Ernest Day’s Green Ice may be most notable for being the movie playing in a mall theatre in Chantal Akerman’s Golden Eighties, making a small but cherishable contribution to Akerman's exploration of its era’s not-so-golden ideology. Day's film, in (extreme) contrast, doesn’t provide much to think over, being a blandly shapeless mishmash of elements. Omar Sharif plays Meno Argenti, an expatriate Italian who’s a bigshot in the Colombian emerald racket, while primarily focused on getting back into his first love of the diamond market, from which he was exiled for past transgressions; to that end, he strategically romances the highly-connected Holbrook (Anne Archer), but she’s more interested in aiding the cause of the rebels he exploits (the passages with the rebels, while hardly politically daring, are at least among the film’s more relatively meaningful). An under-achieving electrical engineer, Joseph Wiley (Ryan O’Neal) gets drawn in, as people do, eventually leading to a daring heist on Argenti’s supposedly impenetrable emerald-hoarding fortress, and various subsequent showdowns. As in a movie like The Tamarind Seed (another use of Sharif as all-purpose foreigner, in that instance Russian), Maurice Binder’s title sequence is easily the most visually striking aspect of the experience, while bearing no stylistic or thematic relationship to anything in the movie proper. Day (better known as a cinematographer) shows himself to be a wondrously perfunctory director, with even the supposed visual highlights counting for little or nothing. Other oddities include a (not generally very helpful) score by Bill Wyman, and the casting of Philip Stone (the barman from The Shining) as one of Sharif’s heavies, the Kubrickian resonances wondrously out of place here. O’Neal and Sharif (both at the end of their heydays, and rightly so on this evidence) deliver startlingly dull, disengaged performances. We can safely assume that the mall theatre I mentioned would have had few satisfied customers that week…

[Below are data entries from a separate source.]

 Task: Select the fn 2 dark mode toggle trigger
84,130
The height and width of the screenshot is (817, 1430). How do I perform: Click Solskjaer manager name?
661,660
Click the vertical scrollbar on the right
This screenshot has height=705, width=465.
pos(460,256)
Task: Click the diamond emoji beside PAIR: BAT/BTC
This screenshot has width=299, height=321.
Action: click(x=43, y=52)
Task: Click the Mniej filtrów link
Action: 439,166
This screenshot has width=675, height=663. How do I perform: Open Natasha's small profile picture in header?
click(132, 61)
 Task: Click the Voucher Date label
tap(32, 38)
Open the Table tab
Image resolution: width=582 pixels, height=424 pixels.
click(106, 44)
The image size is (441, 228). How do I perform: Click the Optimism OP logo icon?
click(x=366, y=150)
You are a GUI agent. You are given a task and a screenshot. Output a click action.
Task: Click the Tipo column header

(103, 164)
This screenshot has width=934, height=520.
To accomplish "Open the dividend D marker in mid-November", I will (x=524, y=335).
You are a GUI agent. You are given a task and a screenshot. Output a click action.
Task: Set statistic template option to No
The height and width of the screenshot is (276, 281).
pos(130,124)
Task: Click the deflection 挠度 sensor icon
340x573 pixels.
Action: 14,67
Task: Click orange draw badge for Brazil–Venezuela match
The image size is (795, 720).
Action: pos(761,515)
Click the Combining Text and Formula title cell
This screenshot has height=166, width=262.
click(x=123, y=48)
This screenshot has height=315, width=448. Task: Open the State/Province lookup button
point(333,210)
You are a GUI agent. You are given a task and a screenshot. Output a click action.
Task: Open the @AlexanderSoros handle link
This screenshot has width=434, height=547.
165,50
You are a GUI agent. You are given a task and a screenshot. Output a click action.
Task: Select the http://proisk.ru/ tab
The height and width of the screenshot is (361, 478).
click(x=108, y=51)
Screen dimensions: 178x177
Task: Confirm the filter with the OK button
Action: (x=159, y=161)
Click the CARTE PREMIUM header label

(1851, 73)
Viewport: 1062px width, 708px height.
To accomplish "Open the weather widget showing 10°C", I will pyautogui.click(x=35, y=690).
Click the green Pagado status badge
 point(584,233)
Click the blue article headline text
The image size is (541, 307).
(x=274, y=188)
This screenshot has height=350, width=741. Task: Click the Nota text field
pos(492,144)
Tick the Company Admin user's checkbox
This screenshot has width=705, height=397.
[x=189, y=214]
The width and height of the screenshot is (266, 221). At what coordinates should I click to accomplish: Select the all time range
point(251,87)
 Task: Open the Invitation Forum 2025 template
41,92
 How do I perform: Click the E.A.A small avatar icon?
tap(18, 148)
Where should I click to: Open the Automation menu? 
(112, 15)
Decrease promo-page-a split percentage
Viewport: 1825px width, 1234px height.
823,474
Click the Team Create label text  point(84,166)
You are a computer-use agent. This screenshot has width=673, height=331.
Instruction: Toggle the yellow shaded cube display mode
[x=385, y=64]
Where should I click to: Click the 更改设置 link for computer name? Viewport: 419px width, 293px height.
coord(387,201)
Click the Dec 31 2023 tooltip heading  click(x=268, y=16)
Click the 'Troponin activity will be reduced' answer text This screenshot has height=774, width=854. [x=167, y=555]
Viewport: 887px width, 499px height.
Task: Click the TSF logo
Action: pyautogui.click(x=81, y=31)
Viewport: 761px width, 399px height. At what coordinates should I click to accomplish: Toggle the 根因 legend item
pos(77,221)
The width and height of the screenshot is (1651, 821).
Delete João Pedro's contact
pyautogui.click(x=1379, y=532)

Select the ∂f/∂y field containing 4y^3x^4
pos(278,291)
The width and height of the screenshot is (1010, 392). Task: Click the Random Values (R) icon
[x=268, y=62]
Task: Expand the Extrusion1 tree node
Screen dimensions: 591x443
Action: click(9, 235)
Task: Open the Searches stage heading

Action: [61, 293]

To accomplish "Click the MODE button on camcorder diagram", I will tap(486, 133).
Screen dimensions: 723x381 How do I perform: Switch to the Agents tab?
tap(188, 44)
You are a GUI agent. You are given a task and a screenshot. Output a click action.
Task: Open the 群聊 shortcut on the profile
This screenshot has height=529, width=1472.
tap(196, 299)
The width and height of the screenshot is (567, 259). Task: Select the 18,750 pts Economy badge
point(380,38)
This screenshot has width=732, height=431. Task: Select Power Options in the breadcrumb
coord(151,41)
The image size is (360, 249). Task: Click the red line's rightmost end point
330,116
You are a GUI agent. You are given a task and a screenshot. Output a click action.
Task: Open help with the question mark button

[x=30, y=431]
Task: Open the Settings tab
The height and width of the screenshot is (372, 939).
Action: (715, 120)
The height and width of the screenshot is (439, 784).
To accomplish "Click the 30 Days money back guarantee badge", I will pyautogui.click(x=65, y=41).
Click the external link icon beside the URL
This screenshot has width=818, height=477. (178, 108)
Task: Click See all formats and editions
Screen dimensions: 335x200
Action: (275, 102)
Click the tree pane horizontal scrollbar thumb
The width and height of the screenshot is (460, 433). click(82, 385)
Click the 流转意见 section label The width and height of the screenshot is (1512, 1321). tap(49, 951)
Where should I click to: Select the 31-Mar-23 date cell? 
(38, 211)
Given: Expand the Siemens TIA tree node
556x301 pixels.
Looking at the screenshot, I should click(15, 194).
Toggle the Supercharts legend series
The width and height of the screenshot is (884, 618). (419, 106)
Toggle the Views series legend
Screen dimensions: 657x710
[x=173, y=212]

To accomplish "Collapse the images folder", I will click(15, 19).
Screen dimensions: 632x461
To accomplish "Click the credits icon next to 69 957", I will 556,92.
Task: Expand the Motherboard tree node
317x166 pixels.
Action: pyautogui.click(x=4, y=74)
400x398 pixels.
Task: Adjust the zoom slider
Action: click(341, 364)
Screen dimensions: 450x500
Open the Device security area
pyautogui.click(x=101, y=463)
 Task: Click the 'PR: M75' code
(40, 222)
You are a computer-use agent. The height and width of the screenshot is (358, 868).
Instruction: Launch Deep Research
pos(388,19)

Wednesday, February 2, 2022

Pola X (Leos Carax, 1999)

 

Leos Carax’ darkly haunting Pola X might most straightforwardly be seen as a tale of madness and self-obliteration: under the influence of a strange, homeless woman who claims to be his sister, a successful young author abandons his fiancée and elegant surroundings to live in increasing poverty and disrepair, the downward trajectory of his life so darkly compelling that it eventually draws in the fiancée and spreads through what’s left of his family. But at the same time, it may be one of cinema’s most unnerving tales of liberation; those opening scenes are mocking in their opulence, hinting at incipient instability in the way that he seems to have a more complex sexual tension with his sister (Catherine Deneuve) than with his fiancée, the facts of his success coming under a pseudonym and of his inability to make progress on a second novel all pointing to underlying fracture. The sense of looming tragedy is immeasurably boosted by the subsequent personal history of its two leads – the trajectory of Guillaume Depardieu’s Pierre from cutting-edge handsome to an imposing wreck seems to foresee the actor’s pending misfortunes, and Katerina Golubeva’s Isabelle is one of the gravest presences in modern cinema; the scenes of the two walking together in their outdated, oversized clothes evoke a visitation from below, an impression that resonates against the repurposed factory in which they find a home, occupied by a vaguely cult-like alternative community of music-makers and techies and who knows what, as if in some workshop of the soul, gradually eroding any possibility of returning to conventional society. But the film is also extraordinarily physical and immediate, not least in its then-notorious sex scene, at once heart-stoppingly intimate and rather offputting in its directness, further establishing the extreme tangibility and transgressiveness of what we and the protagonists are experiencing.